10.4070/kcj.1999.29.7.663
- Author:
Jinsik PARK
;
Inho CHAE
;
Hyosoo KIM
;
Jaeran JU
;
Daewon SOHN
;
Byunghee OH
;
Myungmook LEE
;
Youngbae PARK
;
Yunsik CHOI
;
Youngwoo LEE
- Publication Type:Original Article
- Keywords:
Lipoprotein lipase;
HindIII;
PvuII;
Ser447Ter mutation;
Coronary artery disease
- MeSH:
Adult;
Alleles;
Body Mass Index;
Cholesterol;
Cholesterol, HDL;
Cholesterol, LDL;
Coronary Angiography;
Coronary Artery Disease*;
Coronary Vessels*;
Exons;
Genetic Variation;
Genotype;
Humans;
Introns;
Lipolysis;
Lipoprotein Lipase*;
Lipoproteins*;
Monocytes;
Polymorphism, Restriction Fragment Length;
Volunteers
- From:Korean Circulation Journal
1999;29(7):663-672
- CountryRepublic of Korea
- Language:Korean
-
Abstract:
BACKGROUND: The accumulation of lipoprotein and monocyte in the intima of the arterial wall is the most important step of the development of coronary artery disease (CAD).

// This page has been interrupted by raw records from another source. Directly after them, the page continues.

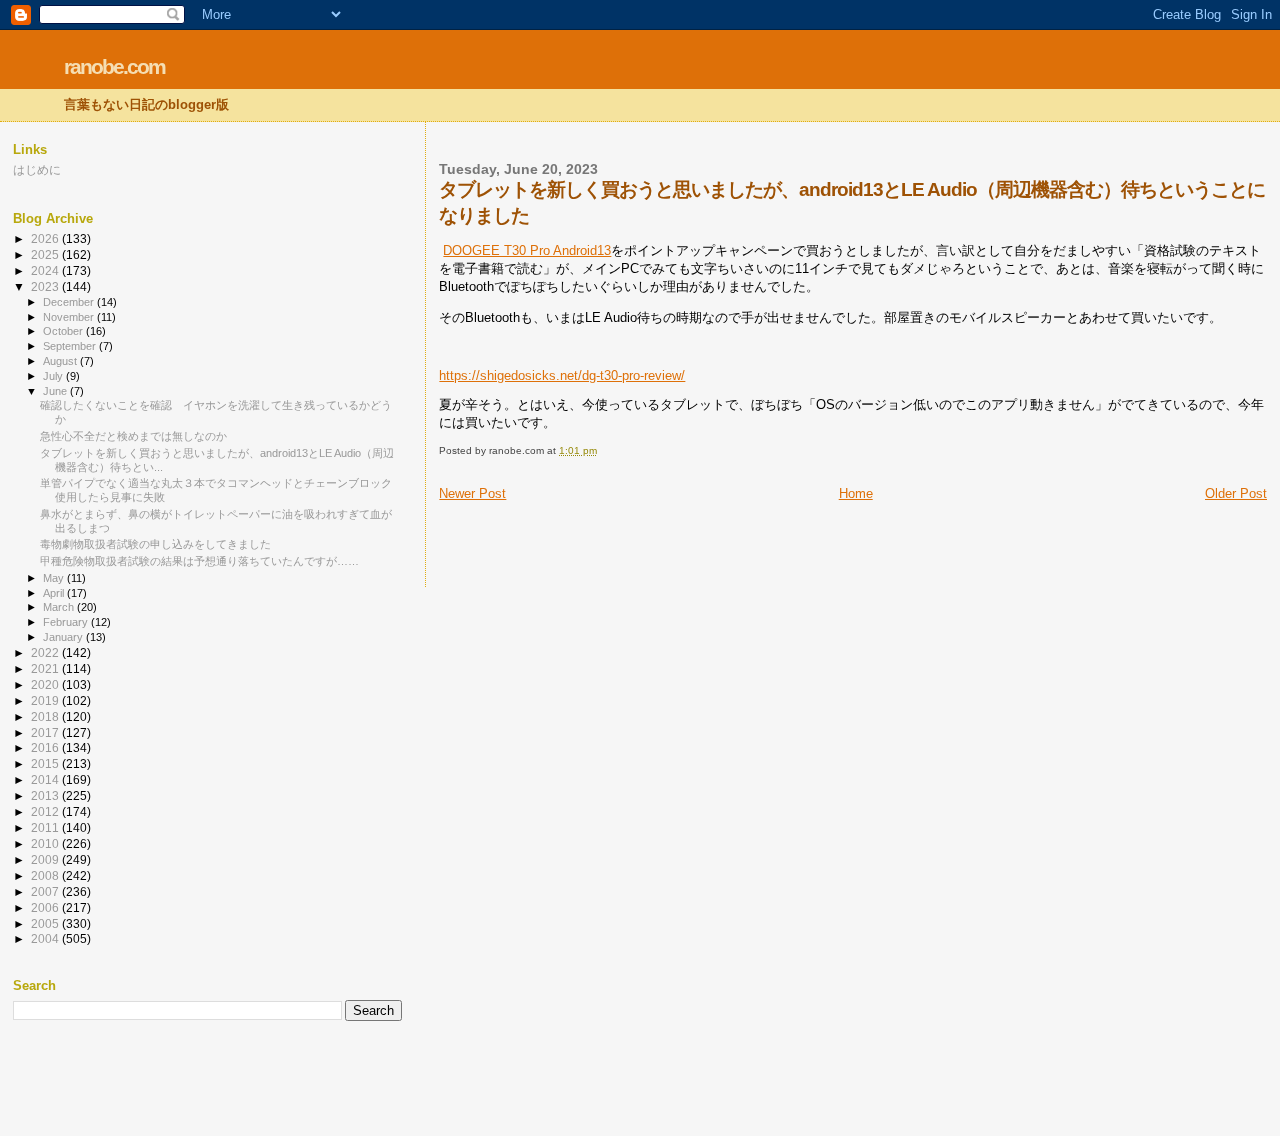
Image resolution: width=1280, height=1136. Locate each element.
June (56, 391)
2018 (46, 716)
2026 (46, 238)
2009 (46, 859)
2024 (46, 270)
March (60, 607)
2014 (46, 779)
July (54, 376)
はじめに (37, 169)
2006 (46, 907)
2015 (46, 763)
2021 (46, 668)
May (55, 578)
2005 (46, 923)
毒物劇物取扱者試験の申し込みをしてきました (155, 544)
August (61, 361)
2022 (46, 652)
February (67, 622)
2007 (46, 891)
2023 (46, 286)
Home (856, 493)
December (70, 302)
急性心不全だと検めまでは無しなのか (133, 436)
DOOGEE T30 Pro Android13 (527, 250)
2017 (46, 732)
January (64, 637)
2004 (46, 938)
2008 (46, 875)
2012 (46, 811)
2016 (46, 747)
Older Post (1236, 493)
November (70, 317)
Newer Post (472, 493)
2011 (46, 827)
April (55, 593)
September (71, 346)
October (64, 331)
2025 (46, 254)
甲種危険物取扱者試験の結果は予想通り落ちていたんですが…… (199, 561)
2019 (46, 700)
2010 (46, 843)
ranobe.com (114, 66)
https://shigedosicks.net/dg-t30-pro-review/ (562, 375)
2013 (46, 795)
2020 (46, 684)
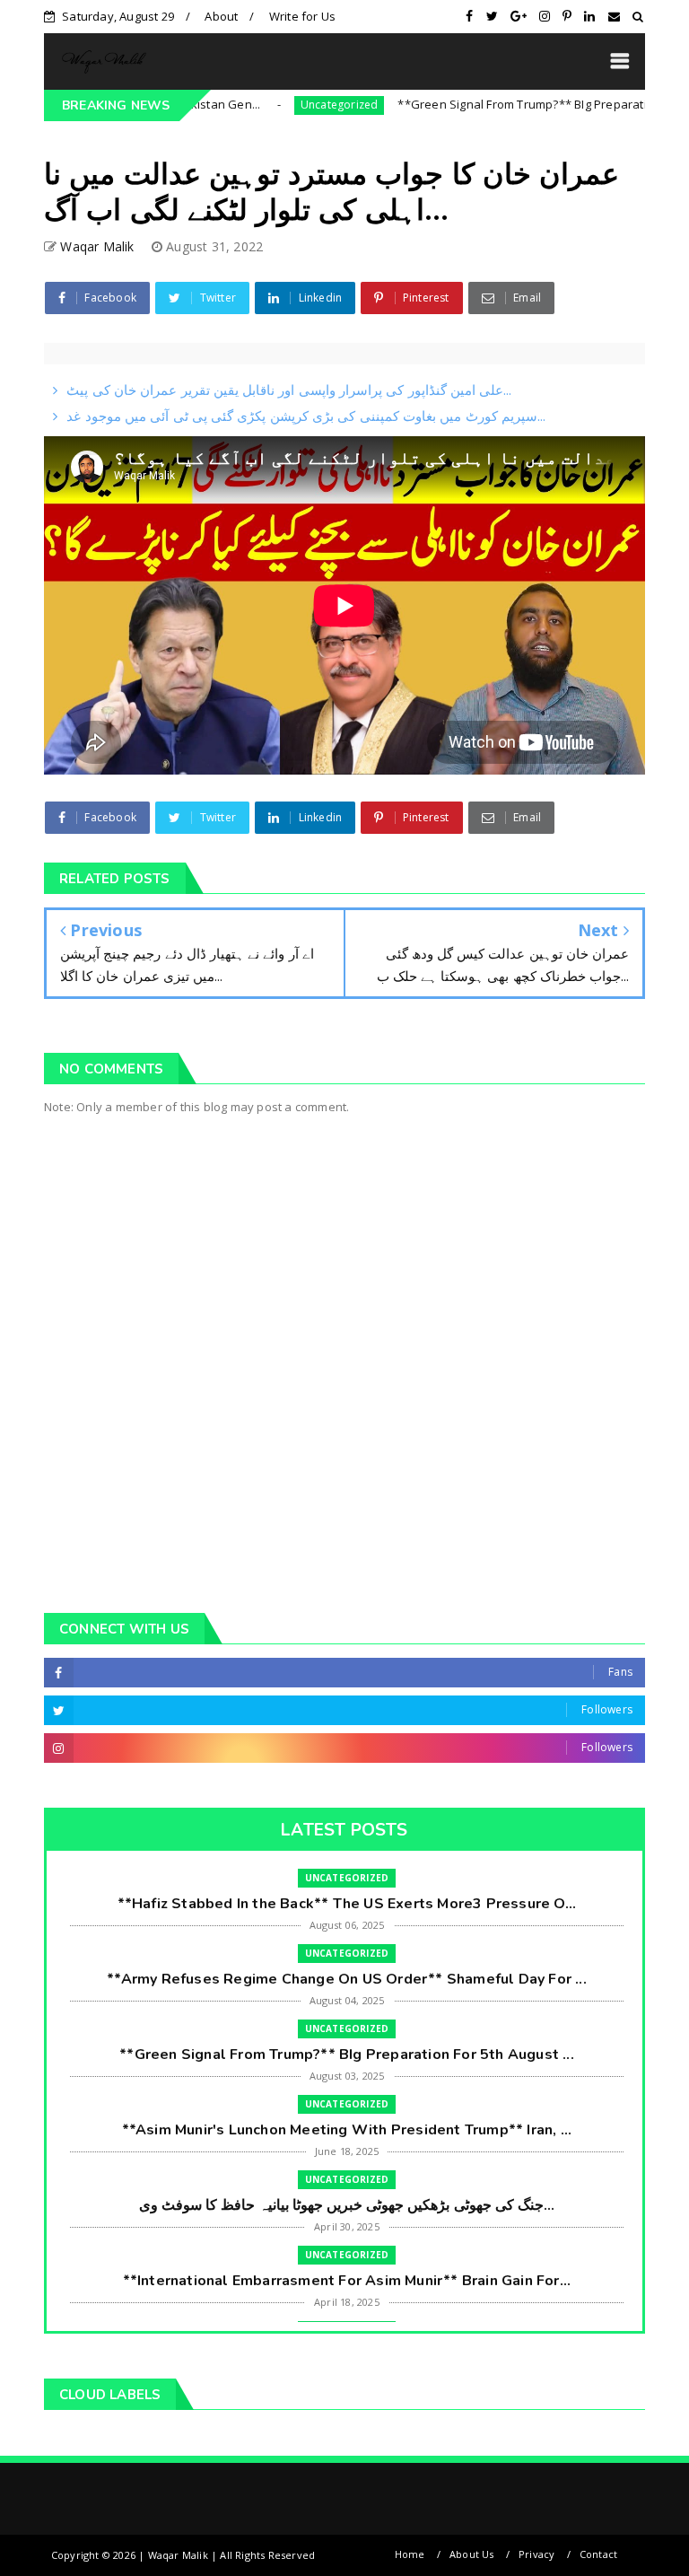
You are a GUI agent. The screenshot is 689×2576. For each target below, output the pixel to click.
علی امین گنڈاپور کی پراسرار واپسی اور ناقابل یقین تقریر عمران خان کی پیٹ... (288, 390)
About (221, 16)
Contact (598, 2554)
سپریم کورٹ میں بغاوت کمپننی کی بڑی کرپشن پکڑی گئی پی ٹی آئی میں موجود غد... (305, 416)
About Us (471, 2554)
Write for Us (302, 16)
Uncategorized (293, 104)
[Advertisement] (344, 1440)
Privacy (536, 2554)
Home (410, 2554)
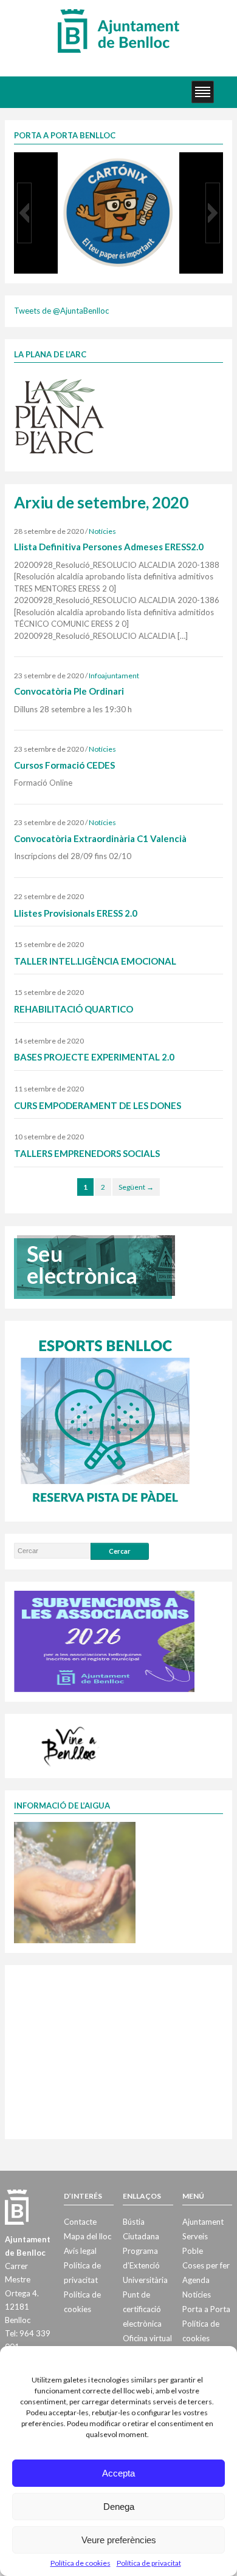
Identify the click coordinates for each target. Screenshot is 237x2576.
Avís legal (80, 2251)
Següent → (136, 1187)
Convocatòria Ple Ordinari (69, 691)
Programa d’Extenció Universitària (145, 2265)
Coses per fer (206, 2265)
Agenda (196, 2280)
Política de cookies (80, 2563)
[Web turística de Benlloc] (71, 1744)
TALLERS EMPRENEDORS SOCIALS (87, 1153)
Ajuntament (203, 2222)
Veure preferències (118, 2540)
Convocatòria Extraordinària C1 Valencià (100, 838)
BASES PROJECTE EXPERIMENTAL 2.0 (94, 1056)
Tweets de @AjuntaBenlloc (61, 310)
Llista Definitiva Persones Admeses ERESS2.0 (109, 546)
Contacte (80, 2222)
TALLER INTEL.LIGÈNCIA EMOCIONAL (95, 961)
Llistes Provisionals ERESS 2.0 (75, 913)
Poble (192, 2251)
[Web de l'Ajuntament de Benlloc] (118, 30)
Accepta (118, 2473)
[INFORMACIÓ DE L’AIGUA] (75, 1882)
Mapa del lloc (87, 2236)
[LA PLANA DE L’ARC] (59, 415)
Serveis (195, 2236)
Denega (118, 2506)
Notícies (102, 531)
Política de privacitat (149, 2563)
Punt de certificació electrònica (142, 2309)
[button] (24, 213)
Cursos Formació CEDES (64, 765)
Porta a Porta (206, 2309)
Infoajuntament (114, 675)
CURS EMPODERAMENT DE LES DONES (97, 1105)
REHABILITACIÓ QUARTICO (73, 1008)
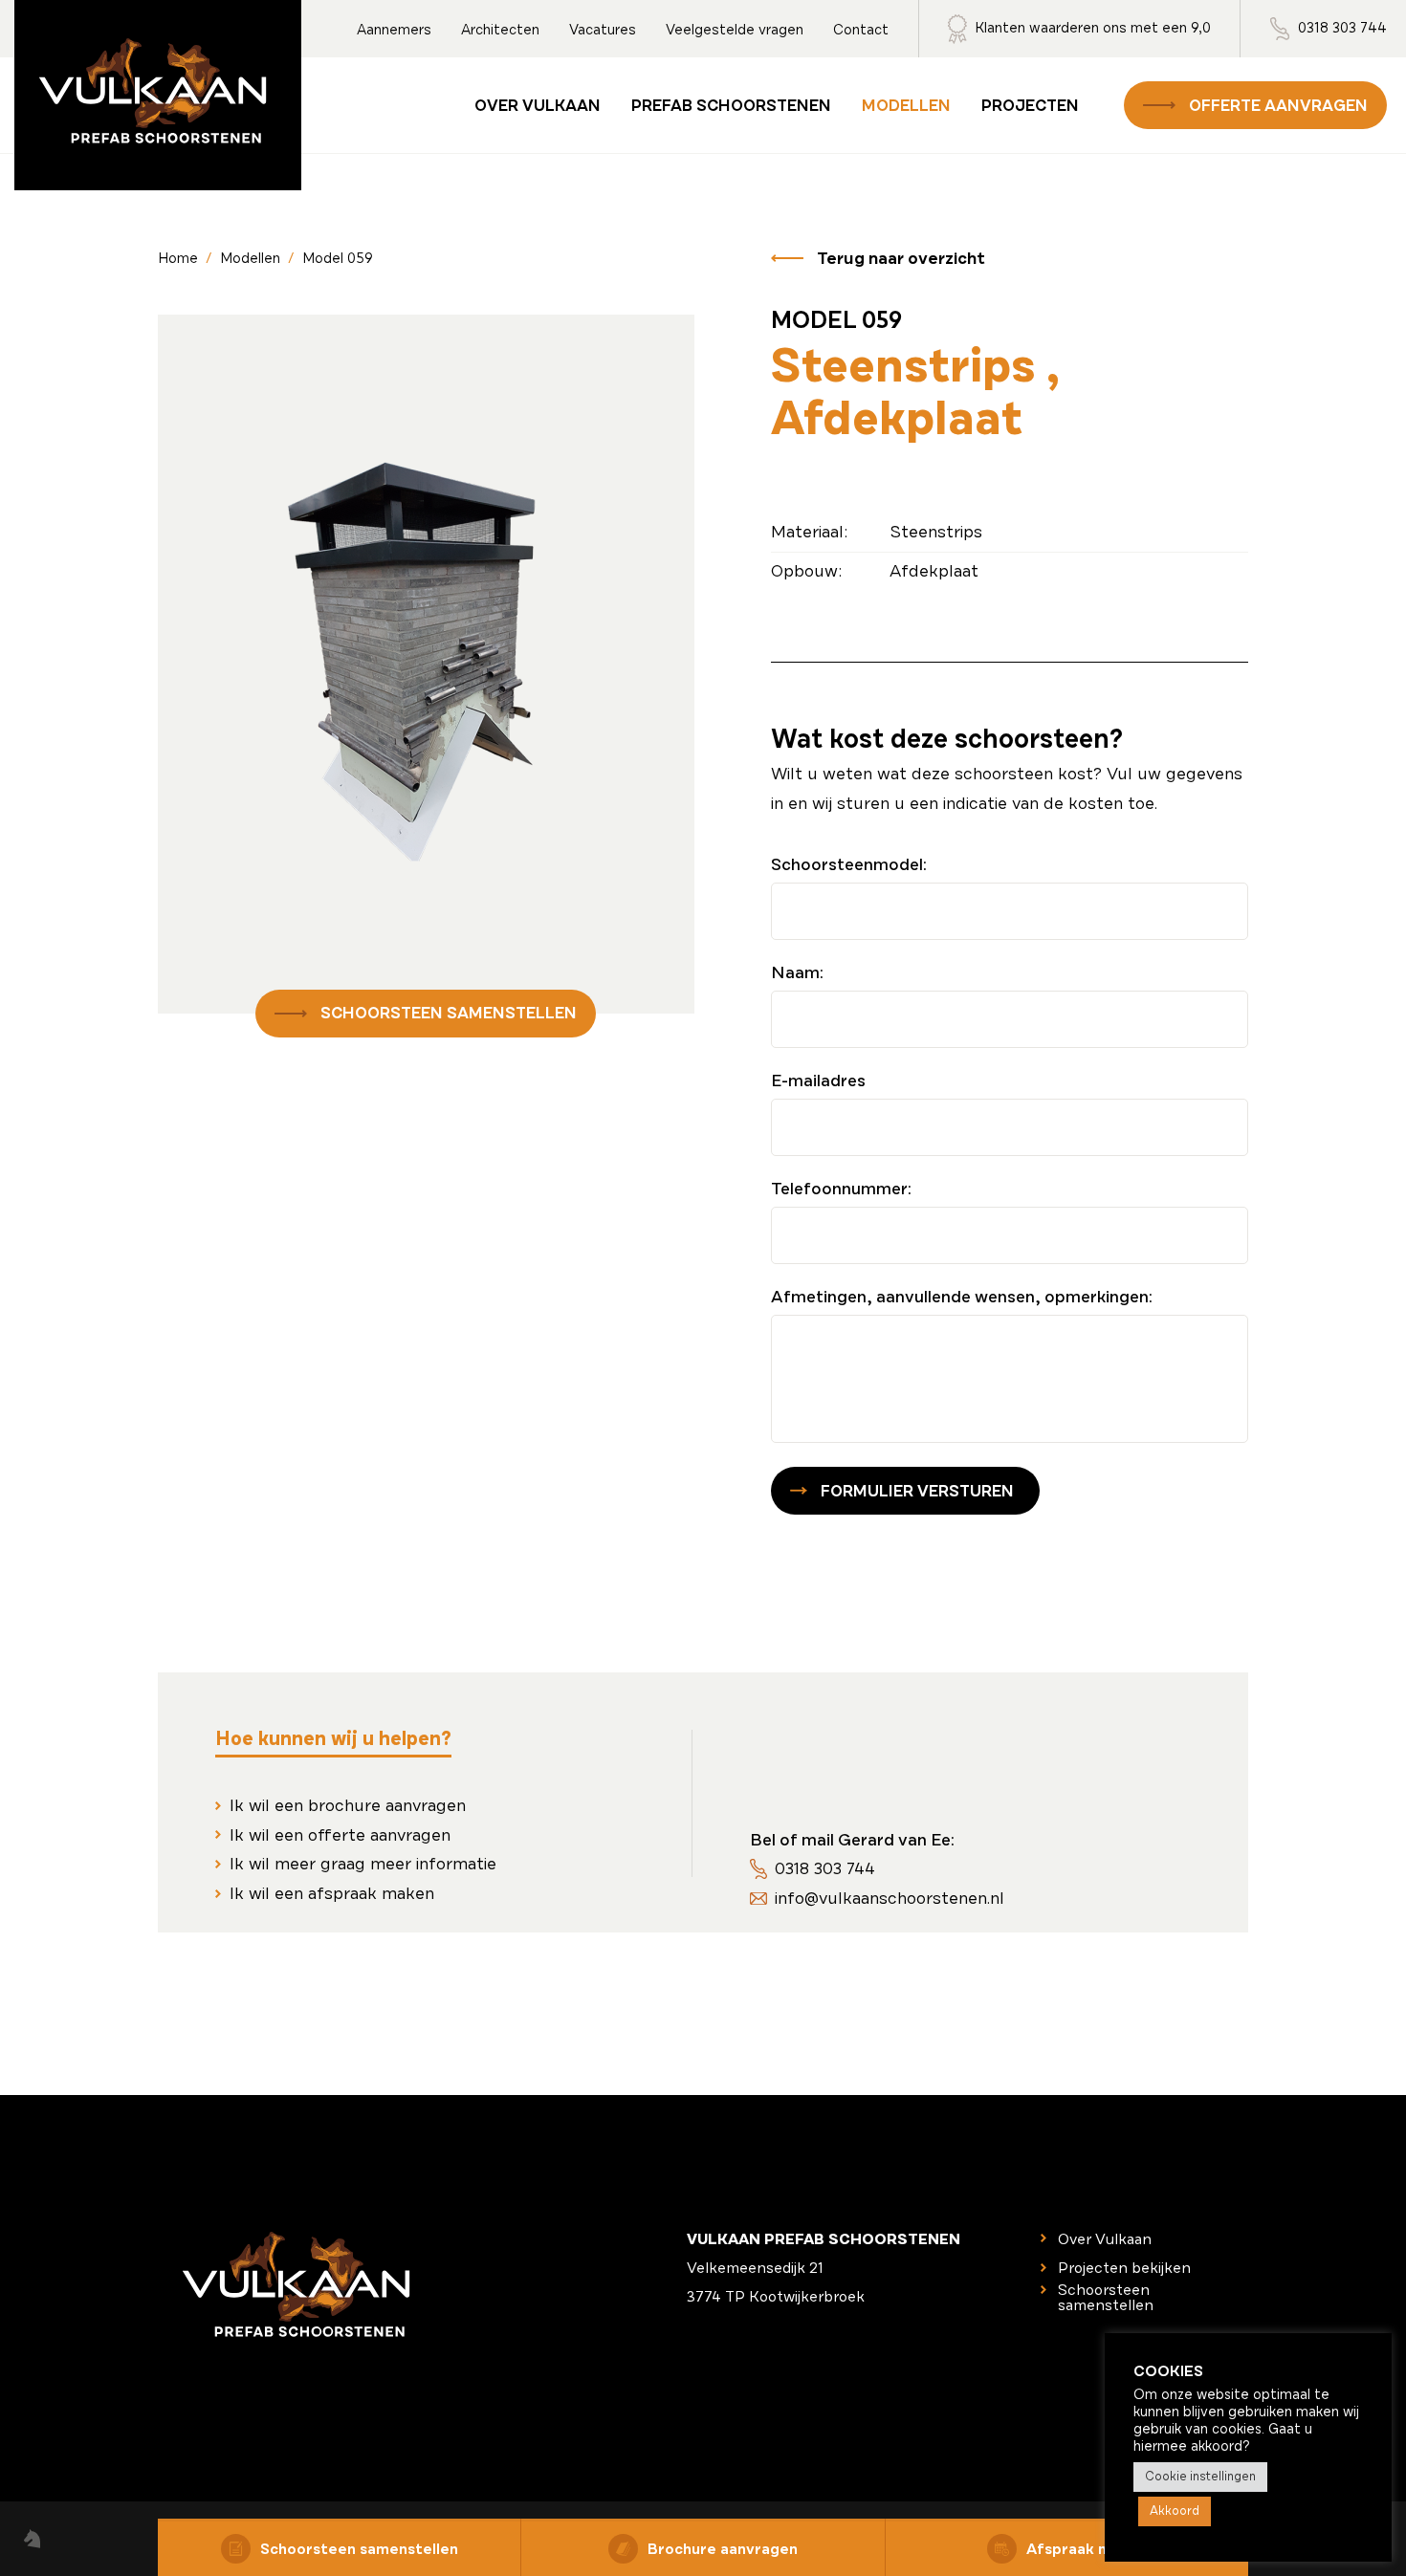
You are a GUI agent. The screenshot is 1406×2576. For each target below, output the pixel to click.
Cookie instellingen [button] (1200, 2476)
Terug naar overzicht (901, 258)
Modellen (906, 106)
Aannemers (394, 29)
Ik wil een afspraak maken (332, 1893)
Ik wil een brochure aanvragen (348, 1805)
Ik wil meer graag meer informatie (363, 1863)
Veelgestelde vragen (734, 29)
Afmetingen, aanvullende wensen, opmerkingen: (962, 1296)
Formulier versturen (917, 1491)
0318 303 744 (1342, 27)
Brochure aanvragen (723, 2549)
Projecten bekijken (1124, 2268)
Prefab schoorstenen (731, 106)
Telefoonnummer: (841, 1188)
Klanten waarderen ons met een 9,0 (1093, 27)
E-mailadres (818, 1080)
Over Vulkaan (537, 106)
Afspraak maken (1086, 2549)
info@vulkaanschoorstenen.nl (889, 1898)
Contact (861, 29)
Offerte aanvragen (1278, 106)
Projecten (1030, 106)
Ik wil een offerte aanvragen (340, 1834)
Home (178, 258)
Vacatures (602, 29)
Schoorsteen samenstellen (448, 1013)
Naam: (797, 972)
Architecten (500, 29)
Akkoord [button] (1174, 2511)
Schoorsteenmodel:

Lipoprotein lipase (LPL) plays an anti-atherogenic role by lipolysis of triglyceride-rich lipoproteins, but, it may also act as a receptor of some lipoproteins and monocyte at the arterial wall and act as a atherogenic molecule. Previous studies showed somewhat contradictory results about the association of CAD and LPL polymorphisms and mutations. Racial and dietary difference may contribute to these contradictory results. In this study, we tried to find out the association of CAD and the genetic variation of the LPL (PvuII RFLP in intron 6, HindIII RFLP in intron 8 and Ser 447 Ter mutation in exon 9) in Korean population. METHOD AND RESULT: CAD patients (n=146), confirmed by coronary angiography and healthy Korean adult volunteers (n=110) were genotyped for PvuII/HindIII RFLP and Ser447Ter mutation of the LPL gene by PCR-digestion method. Between two groups, the genotype frequency of these genetic variations was not different. But, the genetic variations showed different effect on lipid profile and body mass index (BMI) in the CAD group and in the control group. In the CAD group, P1 allele carriers showed higher total cholesterol (P1P1+P1P2:P2P2=216+-51 mg/dl:198+/-38 mg/dl, p=0.039) and higher LDL cholesterol level (P1P1+P1P2:P2P2=143+/-46 mg/dl:126+/-36 mg/dl, p=0.047), and H1 allele carriers had lower Body mass index than non-carriers (23.8+/-2.3 kg/m2 :24.8+/-2.9 kg/m2 , p=0.047). In the control group, the Ser447Ter mutation carriers had higher HDL cholesterol level than non-carriers (59+/-10mg/dl versus 53+/-11mg/dl, p=0.049) and patients with P1 allele showed lower body mass index (P1P1+P1P2: P2P2=23.1+/-2.6 kg/m 2 :24.5+/-2.6 kg/m2 , p=0.006). CONCLUSION: In Korean, PvuII/HindIII RFLP and Ser447Ter mutation was not associated with CAD, and they showed different effect on the lipid profile and on the body mass index according to the study group. These results suggests that the phenotypic characteristics of the LPL gene of the Korean people are different from those of occidental people.